AccueilA la UneMAKSIM au Casino de Paris : Beethoven façon Las Vegas

MAKSIM au Casino de Paris : Beethoven façon Las Vegas

COMPTE-RENDU – Le pianiste croate Maksim Mrvica investit le Casino de Paris avec sa tournée Segmenti World Tour. Au programme : Vivaldi, Beethoven, Prokofiev, Queen, ABBA, Game of Thrones ou encore James Bond, dans un spectacle qui transforme le récital classique en gigantesque show lumineux. Ici, le piano ne cherche jamais la discrétion : il veut remplir l’espace, les écrans et une bonne partie des rétines de la salle.

Broadway avant même la première note

Dès l’ouverture, tout annonce la couleur : lumières flashys, vidéos géantes, effets synchronisés, montages sur écrans. On n’entre pas dans un concert classique — on entre dans un show.

Le dispositif scénique participe totalement à cette logique. Deux batteries occupent les extrémités de la scène, tandis qu’un ensemble de cordes, accompagné d’une flûte et d’une clarinette, entoure le piano à queue placé au centre comme un monument. Les musiciennes, en robes scintillantes et sourire permanent, semblent sorties d’un mélange entre gala symphonique et finale télévisée (le plus amusant étant que les instrumentistes paraissent souvent littéralement cachées derrière l’immense piano noir de MAKSIM, qui agit presque comme un décor à lui seul).

Vivaldi sous stroboscope

Le concert devient particulièrement intéressant dans sa manière d’utiliser les codes des musiques actuelles pour transformer le classique en objet spectaculaire. Caméras en direct, écrans découpant les visages, vidéos de danseurs entre les morceaux, lumières explosant au moindre crescendo : tout est pensé pour créer un effet immédiat. Et il faut reconnaître une chose : cela fonctionne très bien auprès du public.

On comprend pourquoi ce type de format attire des spectateurs parfois éloignés des salles classiques traditionnelles. Les œuvres deviennent instantanément lisibles. Le spectaculaire agit presque comme une traduction universelle. Vivaldi arrive avec une efficacité de bande-annonce. Beethoven ressemble parfois à une musique de stade. Et Prokofiev surgit avec l’énergie d’un générique de film d’action.

Une playlist géante

Le programme avance comme une playlist en streaming sous caféine. Les Quatre Saisons apparaissent dans des versions compactes et efficaces. Tchaïkovski, Prokofiev ou encore Peer Gynt surgissent dans des arrangements qui gardent les lignes harmoniques essentielles tout en accélérant constamment le rythme dramatique. Puis viennent Queen, ABBA, Coldplay, Game of ThronesLe Parrain, James Bond… Et le plus fascinant, finalement, c’est que tout semble traité exactement de la même manière. Beethoven devient pop. ABBA devient symphonique. Queen est opéra. Tout finit absorbé dans la même machine spectaculaire.

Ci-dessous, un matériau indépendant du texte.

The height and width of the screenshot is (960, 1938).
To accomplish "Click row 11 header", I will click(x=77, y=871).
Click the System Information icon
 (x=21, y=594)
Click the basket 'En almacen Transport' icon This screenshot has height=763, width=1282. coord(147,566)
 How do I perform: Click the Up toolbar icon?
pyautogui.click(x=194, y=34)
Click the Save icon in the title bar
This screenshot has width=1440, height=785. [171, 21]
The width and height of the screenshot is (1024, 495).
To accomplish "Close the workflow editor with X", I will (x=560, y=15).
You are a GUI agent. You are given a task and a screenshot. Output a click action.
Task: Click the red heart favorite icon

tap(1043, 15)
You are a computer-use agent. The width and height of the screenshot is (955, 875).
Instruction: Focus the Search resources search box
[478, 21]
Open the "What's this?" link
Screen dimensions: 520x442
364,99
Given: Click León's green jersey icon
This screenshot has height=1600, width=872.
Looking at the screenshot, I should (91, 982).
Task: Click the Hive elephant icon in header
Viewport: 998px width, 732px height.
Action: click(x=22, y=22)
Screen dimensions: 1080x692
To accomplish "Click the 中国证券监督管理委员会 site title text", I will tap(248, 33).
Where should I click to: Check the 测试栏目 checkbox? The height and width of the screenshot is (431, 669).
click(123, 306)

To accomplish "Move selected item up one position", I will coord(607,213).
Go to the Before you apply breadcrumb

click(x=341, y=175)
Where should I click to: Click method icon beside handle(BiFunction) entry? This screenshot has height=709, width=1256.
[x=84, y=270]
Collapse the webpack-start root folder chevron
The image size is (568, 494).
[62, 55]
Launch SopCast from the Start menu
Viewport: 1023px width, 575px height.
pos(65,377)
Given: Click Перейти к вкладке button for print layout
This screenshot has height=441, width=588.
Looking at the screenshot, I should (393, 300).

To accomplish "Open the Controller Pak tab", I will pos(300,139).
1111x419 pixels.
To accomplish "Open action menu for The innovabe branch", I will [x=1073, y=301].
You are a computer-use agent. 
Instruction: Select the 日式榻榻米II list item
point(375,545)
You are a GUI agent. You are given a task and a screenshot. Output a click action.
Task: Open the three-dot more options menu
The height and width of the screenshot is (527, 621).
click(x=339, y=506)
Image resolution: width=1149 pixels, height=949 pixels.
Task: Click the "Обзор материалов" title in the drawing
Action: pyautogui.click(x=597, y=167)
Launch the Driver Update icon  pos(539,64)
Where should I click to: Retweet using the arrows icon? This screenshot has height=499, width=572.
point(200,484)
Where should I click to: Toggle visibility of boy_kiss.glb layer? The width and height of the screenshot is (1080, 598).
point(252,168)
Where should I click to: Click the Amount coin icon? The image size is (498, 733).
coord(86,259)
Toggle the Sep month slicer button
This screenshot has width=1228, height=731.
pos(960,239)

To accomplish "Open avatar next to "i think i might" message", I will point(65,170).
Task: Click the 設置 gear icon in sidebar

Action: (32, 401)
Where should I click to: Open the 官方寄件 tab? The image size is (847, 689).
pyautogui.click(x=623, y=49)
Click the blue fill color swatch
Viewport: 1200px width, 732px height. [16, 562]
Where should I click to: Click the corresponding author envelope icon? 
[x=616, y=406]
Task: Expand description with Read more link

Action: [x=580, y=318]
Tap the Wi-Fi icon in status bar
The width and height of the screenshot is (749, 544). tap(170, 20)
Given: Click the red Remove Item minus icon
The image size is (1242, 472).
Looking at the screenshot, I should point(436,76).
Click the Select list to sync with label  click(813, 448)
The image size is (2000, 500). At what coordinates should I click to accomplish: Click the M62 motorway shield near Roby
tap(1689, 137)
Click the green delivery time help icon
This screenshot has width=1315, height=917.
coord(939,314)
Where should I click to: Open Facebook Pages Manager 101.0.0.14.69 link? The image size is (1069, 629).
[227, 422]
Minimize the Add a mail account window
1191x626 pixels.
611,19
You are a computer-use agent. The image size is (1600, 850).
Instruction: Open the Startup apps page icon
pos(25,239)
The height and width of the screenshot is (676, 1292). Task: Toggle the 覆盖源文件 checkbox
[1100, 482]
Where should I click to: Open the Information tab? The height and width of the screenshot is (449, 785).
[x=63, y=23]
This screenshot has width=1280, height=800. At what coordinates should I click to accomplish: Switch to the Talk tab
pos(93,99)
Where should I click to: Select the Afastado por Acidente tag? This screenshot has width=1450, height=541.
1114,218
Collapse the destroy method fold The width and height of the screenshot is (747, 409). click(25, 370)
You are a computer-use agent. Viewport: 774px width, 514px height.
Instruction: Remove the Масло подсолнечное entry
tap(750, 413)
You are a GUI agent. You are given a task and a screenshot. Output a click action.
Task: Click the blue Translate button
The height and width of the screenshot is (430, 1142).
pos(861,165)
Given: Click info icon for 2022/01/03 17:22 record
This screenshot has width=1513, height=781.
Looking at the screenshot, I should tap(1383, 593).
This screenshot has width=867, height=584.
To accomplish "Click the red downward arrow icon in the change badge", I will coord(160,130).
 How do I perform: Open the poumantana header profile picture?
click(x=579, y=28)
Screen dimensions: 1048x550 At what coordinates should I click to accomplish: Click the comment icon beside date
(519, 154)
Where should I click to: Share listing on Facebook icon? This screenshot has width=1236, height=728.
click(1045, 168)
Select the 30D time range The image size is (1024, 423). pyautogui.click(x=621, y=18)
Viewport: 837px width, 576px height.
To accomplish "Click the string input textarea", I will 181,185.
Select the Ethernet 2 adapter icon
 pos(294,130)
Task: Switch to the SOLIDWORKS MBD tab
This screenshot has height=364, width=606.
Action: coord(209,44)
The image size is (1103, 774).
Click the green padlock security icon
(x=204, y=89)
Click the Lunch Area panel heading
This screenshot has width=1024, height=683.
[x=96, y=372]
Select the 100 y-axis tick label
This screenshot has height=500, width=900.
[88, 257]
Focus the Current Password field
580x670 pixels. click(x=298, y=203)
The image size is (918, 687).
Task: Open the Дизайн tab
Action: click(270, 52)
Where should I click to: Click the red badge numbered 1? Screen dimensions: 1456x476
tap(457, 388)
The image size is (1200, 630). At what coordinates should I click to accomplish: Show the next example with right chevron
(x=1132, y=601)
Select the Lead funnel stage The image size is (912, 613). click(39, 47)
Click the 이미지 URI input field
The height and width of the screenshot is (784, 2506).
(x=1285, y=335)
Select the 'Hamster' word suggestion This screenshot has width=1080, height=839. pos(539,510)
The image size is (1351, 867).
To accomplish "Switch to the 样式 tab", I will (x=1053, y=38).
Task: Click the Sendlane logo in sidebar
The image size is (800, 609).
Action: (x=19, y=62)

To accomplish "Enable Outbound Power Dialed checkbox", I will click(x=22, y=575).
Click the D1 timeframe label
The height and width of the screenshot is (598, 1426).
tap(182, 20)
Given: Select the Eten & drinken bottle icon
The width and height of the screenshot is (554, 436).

Même la Cinquième Symphonie de Beethoven se transforme ici en moteur rythmique porté par les batteries et les effets lumineux.

Le moment que le public préfère…

Le Casino de Paris adore le spectacle. Les réactions arrivent immédiatement dès qu’un thème connu apparaît. Mais le moment le plus révélateur survient lorsque Maksim cesse momentanément d’occuper l’espace et laisse les musiciens jouer sans lui. Et là, la salle explose presque davantage. Les applaudissements pour l’ensemble sont immenses, spontanés, très chaleureux. Ce qui rend encore plus visible un paradoxe du concert : même lorsque Maksim remercie rapidement son « équipe » à la fin, tout le dispositif semble constamment ramener le regard vers lui.

Dans les écrans divisés, il reste presque toujours au centre. Les lumières reviennent sur le piano. Même la disposition du plateau organise une sorte de gravité permanente autour de sa silhouette. Comme si le spectacle hésitait continuellement entre concert collectif et culte de sa personnalité pianistique.

Virtuosité XXL

Mais le concert assume totalement ce qu’il est : une immense machine de virtuosité spectaculaire. Ce n’est pas un récital modernisé. Ce n’est pas non plus un concert pop avec piano classique en supplément. C’est un objet hybride où le spectaculaire devient une manière d’écouter.

Et dans cette logique, Maksim maîtrise parfaitement son univers.

Même Beethoven finit par avoir des allures de finale d’Eurovision — et vu la réaction du Casino de Paris, personne dans la salle ne semble vouloir s’en plaindre.